• [Given passage]:
━━━━━━━━

CHAPTER XXIV
The Austrian Campaign (1809)
On a certain memorable occasion, Walpole is said to have made the remark, “They are ringing the bells now; they will be wringing their hands soon!” with reference to a universal outcry for war on the part of Great Britain. Had it been uttered by an Austrian statesman at the beginning of 1809, it would have been equally apposite. Thinking men recognised that the army was not yet prepared to meet Napoleon, despite the fact that since the Austerlitz campaign of 1805 the improvement of her military forces had engrossed the attention of Archduke Charles, the Commander-in-chief. He was convinced that his troops were not ready to take the field, and he led the peace party solely on this account. The war party, however, headed by Count Stadion, the able and energetic Minister of Foreign Affairs, and aided by the Empress, who had considerable influence over her august husband, proved more powerful. Its supporters felt confident that as the war in Spain necessarily occupied so much of Napoleon’s attention, and had drawn off such a large proportion of his troops, the time to strike was come. Austrian diplomatists had vainly endeavoured to woo both Russia and Prussia without success; the Czar had no wish at that moment to break with his ally; Frederick William trembled for his throne.
In January 1809, war was imminent. Napoleon, deceived as to the real state of affairs in Spain, set out on his return journey to France on the 16th. He at once began to organise his forces, Berthier being placed in command until the Emperor’s arrival at the seat of war. Napoleon’s explicit instructions were as follows:—
“By the 1st April the corps of Marshal Davout, which broke up from the Oder and Lower Elbe on the 17th March, will be established between Nuremberg, Bamberg, and Baireuth: Masséna will be around Ulm: Oudinot between Augsburg and Donauwörth. From the 1st to the 15th, three French corps, 130,000 strong, besides 10,000 allies, the Bavarians in advance on the Iser, and the Würtembergers in reserve, may be concentrated on the Danube at Ratisbon or Ingolstadt. Strong têtes-de-pont should be thrown up at Augsburg, to secure the passage of the Lech at Ingolstadt, in order to be able to debouch to the left bank of the Danube; and above all at Passau, which should be able to hold out two or three months. The Emperor’s object is to concentrate his army as soon as possible at Ratisbon: the position on the Lech is to be assumed only if it is attacked before the concentration at the former town is possible. The second corps will be at Ratisbon by the 10th, and on that day Bessières will also arrive with the reserve cavalry of the Guard: Davout will be at Nuremberg: Masséna at Augsburg: Lefebvre at one or two marches from Ratisbon. Headquarters then may be safely established in that town, in the midst of 200,000 men, guarding the right bank of the Danube from Ratisbon to Passau, by means of which stream provisions and supplies of every sort will be procured in abundance. Should the Austrians debouch from Bohemia or Ratisbon, Davout and Lefebvre should fall back on Ingolstadt or Donauwörth.”
On the 9th April, when hostilities began, the strength of Napoleon’s forces was as follows:—His newly-named Army of Germany, on the Danube, numbered 174,000 troops, including some 54,000 of the Rhenish Confederacy; the Army of Italy consisted of 68,000; in Saxony there were about 20,000; in Poland 19,000; in Dalmatia 10,500. Consequently the Emperor had 291,500 troops at his disposal, some 275,000 of whom were ready to confront Austria by the middle of the month. This is an enormous number when it is remembered that he was still at war with Spain, where 300,000 men were engaged, but he had had recourse to his old plan of forestalling the conscription, whereby he had obtained 80,000 recruits.

━━━━━━━━

• [Material]:
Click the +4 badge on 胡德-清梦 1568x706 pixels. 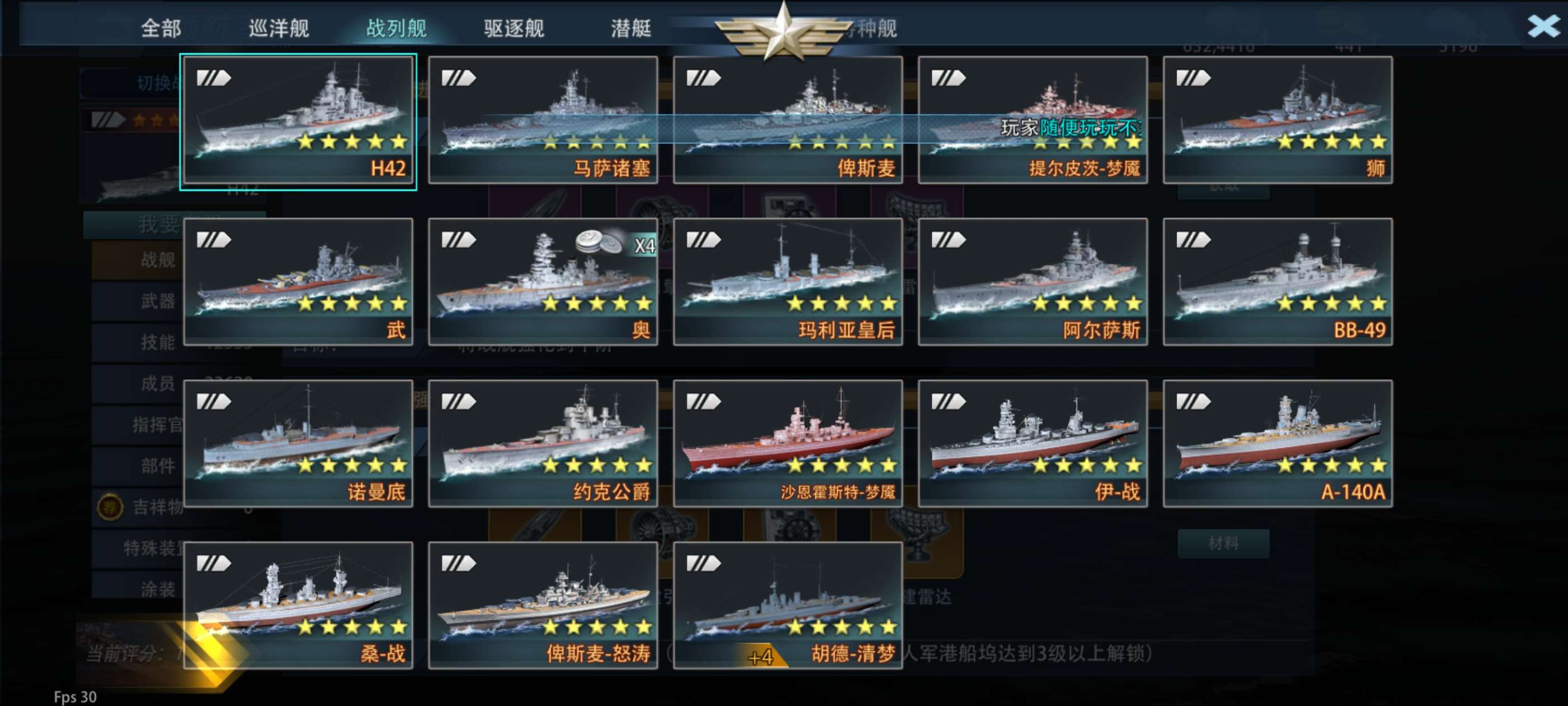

━━━━━━━━

• [Short problem]: Copy out the Austrian campaign passage word for word, from "On the 9th April, when" to "obtained 80,000 recruits.".

• [Response below]:
On the 9th April, when hostilities began, the strength of Napoleon’s forces was as follows:—His newly-named Army of Germany, on the Danube, numbered 174,000 troops, including some 54,000 of the Rhenish Confederacy; the Army of Italy consisted of 68,000; in Saxony there were about 20,000; in Poland 19,000; in Dalmatia 10,500. Consequently the Emperor had 291,500 troops at his disposal, some 275,000 of whom were ready to confront Austria by the middle of the month. This is an enormous number when it is remembered that he was still at war with Spain, where 300,000 men were engaged, but he had had recourse to his old plan of forestalling the conscription, whereby he had obtained 80,000 recruits.